U.K. Abandons, for Now, Legislation That Would Have Banned End-to-End Encryption

Cristina Criddle, Anna Gross, and John Aglionby, reporting from London for The Financial Times (paywall-circumventing Twitter link):

The UK government has conceded it will not use controversial powers in the online safety bill to scan messaging apps for harmful content until it is “technically feasible” to do so, postponing measures that critics say threaten users’ privacy.

In a statement to the House of Lords on Wednesday afternoon, junior arts and heritage minister Lord Stephen Parkinson sought to mark an eleventh-hour effort to end a stand-off with tech companies, including WhatsApp, that have threatened to pull their services from the UK over what they claimed was an intolerable threat to millions of users’ privacy and security.

Parkinson said that Ofcom, the tech regulator, would only require companies to scan their networks when a technology is developed that is capable of doing so. Many security experts believe it could be years before any such technology is developed, if ever.

No, Thursday’s out.

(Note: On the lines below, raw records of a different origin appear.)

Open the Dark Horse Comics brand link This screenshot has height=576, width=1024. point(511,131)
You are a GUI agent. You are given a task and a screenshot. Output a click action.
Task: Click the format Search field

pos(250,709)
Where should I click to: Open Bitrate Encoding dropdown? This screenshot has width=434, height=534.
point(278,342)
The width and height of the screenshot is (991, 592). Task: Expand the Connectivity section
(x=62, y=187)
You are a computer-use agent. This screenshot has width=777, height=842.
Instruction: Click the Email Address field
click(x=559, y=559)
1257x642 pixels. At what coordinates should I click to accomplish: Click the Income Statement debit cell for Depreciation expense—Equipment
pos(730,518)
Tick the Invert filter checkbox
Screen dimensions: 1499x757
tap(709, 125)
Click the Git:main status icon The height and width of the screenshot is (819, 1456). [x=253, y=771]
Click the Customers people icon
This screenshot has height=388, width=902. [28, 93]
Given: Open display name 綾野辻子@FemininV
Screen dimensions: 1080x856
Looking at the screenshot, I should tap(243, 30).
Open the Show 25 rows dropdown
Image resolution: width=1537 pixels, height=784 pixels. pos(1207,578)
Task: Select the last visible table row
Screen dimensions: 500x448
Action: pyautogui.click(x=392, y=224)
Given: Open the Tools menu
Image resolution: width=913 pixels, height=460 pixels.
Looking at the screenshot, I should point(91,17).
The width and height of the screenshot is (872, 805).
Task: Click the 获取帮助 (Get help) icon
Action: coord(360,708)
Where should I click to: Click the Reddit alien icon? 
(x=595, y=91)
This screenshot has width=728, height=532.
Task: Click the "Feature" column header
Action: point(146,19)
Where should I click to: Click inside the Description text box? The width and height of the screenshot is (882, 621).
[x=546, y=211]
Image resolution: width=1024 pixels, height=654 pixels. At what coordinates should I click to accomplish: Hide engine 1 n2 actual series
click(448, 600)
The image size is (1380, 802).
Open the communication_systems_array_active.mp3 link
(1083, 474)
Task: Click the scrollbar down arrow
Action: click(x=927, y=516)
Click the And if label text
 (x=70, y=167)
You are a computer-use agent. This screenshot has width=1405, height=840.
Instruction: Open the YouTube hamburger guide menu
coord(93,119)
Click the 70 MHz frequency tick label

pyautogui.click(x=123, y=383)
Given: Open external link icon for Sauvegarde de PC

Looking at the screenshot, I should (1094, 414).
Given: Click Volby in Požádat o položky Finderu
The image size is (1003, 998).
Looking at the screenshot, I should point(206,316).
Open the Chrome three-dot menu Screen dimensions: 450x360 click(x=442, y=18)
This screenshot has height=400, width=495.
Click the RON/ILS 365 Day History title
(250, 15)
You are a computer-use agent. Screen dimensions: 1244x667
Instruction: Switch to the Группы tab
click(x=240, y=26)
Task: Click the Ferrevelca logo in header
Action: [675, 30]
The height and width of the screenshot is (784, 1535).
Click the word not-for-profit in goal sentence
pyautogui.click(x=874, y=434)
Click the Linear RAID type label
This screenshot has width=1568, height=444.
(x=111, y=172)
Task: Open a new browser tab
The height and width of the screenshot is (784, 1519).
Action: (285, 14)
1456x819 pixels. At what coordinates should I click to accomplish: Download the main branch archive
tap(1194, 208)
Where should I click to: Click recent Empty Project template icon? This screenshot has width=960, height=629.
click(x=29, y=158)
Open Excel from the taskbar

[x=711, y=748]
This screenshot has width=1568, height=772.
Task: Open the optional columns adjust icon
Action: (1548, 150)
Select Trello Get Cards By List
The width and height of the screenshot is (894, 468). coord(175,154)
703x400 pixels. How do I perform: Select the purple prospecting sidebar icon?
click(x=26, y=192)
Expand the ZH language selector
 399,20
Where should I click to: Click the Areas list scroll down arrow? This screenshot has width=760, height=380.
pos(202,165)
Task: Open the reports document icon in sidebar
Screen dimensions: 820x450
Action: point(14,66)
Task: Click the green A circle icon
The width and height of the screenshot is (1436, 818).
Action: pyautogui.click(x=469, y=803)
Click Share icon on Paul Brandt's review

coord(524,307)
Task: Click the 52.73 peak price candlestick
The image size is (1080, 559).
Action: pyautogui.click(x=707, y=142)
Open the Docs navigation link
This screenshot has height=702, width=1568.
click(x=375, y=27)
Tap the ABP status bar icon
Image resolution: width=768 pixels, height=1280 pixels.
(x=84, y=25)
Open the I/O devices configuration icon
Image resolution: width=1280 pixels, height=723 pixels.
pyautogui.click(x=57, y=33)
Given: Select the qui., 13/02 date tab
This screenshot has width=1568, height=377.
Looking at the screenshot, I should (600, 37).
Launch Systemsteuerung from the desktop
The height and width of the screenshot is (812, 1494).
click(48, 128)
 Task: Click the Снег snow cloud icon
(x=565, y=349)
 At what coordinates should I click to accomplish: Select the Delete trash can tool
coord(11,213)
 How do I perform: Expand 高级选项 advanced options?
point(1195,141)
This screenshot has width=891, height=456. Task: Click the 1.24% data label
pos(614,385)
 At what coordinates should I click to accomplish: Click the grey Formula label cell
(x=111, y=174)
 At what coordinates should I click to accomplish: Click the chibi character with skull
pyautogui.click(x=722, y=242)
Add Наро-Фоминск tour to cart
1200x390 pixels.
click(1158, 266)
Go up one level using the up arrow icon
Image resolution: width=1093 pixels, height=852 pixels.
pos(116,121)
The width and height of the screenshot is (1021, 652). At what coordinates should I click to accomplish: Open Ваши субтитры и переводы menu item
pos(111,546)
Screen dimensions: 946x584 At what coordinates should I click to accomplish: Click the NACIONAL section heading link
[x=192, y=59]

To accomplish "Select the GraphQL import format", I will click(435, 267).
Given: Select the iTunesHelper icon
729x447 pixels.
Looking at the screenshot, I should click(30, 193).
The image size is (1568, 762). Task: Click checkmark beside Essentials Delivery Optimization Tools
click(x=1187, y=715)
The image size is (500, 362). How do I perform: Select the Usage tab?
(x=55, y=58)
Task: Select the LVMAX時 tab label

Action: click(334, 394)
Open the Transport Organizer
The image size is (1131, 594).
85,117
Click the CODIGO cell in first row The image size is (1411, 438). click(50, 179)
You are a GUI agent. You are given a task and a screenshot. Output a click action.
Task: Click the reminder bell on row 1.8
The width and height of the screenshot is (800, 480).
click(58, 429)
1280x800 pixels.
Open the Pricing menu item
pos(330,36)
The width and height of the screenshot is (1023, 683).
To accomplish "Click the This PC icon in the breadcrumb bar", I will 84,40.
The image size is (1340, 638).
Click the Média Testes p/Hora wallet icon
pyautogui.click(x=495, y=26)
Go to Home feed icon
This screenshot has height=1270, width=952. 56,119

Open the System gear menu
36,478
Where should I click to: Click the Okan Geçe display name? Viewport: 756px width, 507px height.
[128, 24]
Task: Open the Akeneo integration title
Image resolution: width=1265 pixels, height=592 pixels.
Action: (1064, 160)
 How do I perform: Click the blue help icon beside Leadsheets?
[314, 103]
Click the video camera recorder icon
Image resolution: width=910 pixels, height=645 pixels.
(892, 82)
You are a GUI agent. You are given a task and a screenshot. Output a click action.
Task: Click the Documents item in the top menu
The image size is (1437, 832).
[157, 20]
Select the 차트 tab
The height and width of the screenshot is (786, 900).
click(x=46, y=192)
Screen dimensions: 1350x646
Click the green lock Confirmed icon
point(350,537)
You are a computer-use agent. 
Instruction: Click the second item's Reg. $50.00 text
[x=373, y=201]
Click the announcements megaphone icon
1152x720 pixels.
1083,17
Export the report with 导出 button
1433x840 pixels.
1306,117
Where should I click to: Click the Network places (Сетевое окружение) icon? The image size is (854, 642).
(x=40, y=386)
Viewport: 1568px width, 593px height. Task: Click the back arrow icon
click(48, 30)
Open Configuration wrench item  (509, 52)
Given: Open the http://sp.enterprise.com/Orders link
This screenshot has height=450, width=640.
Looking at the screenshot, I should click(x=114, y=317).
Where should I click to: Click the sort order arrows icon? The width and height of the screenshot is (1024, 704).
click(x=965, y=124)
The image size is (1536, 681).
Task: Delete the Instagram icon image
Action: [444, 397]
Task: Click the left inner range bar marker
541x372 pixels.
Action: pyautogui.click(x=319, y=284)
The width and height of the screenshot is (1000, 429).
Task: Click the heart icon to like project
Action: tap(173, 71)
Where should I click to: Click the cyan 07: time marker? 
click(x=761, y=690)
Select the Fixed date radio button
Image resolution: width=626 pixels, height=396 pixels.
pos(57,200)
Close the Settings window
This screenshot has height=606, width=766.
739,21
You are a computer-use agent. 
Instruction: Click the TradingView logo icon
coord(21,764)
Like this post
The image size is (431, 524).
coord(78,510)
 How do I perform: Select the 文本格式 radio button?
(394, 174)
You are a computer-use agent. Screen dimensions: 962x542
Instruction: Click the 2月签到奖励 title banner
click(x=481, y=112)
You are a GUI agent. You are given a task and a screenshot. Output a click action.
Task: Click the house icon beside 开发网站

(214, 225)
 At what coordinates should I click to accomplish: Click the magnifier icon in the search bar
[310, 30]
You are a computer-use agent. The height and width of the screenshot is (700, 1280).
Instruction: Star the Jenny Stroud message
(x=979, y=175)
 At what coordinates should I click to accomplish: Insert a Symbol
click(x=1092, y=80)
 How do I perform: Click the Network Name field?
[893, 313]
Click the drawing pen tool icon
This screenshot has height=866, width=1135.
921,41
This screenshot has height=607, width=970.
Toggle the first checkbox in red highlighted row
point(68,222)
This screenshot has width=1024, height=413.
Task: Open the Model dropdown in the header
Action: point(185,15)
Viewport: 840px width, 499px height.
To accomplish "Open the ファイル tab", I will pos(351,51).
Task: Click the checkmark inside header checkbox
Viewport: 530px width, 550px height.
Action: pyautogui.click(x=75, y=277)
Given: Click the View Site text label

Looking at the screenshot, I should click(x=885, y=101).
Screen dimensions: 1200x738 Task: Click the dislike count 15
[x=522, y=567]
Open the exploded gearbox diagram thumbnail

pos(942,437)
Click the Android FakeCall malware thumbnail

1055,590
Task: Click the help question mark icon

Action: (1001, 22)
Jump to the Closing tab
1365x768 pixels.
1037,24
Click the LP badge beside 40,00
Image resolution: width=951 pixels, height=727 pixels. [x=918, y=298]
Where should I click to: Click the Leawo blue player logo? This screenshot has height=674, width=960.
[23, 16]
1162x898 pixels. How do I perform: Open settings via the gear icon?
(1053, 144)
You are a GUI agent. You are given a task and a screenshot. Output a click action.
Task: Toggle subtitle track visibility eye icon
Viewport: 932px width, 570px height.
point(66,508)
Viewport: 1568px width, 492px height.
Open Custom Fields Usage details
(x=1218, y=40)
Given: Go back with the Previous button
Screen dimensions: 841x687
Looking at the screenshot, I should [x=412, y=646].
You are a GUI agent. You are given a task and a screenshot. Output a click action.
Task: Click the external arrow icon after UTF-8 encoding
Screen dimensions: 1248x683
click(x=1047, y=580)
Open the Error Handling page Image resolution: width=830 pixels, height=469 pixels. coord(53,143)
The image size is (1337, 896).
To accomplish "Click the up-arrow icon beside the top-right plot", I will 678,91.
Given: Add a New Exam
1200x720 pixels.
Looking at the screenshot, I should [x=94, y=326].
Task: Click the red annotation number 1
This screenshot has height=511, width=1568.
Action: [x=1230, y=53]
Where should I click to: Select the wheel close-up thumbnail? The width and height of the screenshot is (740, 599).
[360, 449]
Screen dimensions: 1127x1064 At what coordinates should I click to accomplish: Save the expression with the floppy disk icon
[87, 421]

How about never — is never good for you?

WhatsApp, owned by Facebook’s parent Meta, and Signal, another popular encrypted messaging app, are among those that have threatened to exit the UK market should they be ordered to weaken encryption, a widely used security technology that allows only the sender and recipient of messages to view a message’s contents. [...]

Officials have privately acknowledged to tech companies that there is no current technology able to scan end-to-end encrypted messages that would not also undermine users’ privacy, according to several people briefed on the government’s thinking.

This isn’t the worst reporting on encryption and lawmakers’ fantasies about “backdoors only accessible by the good guys”, but it’s fundamentally misleading. End-to-end encryption’s meaning is right there in its name. There’s no dial that can be adjusted from “weak” to “strong”. There’s no option for content inspection between end points. It’s not about choosing not to allow eavesdroppers, it’s about implementing protocols where it’s technically impossible to inspect content between sender and receiver.

The actual math is far more complex, but ultimately this boils down to the U.K. acknowledging that 2 + 2 can only equal 4.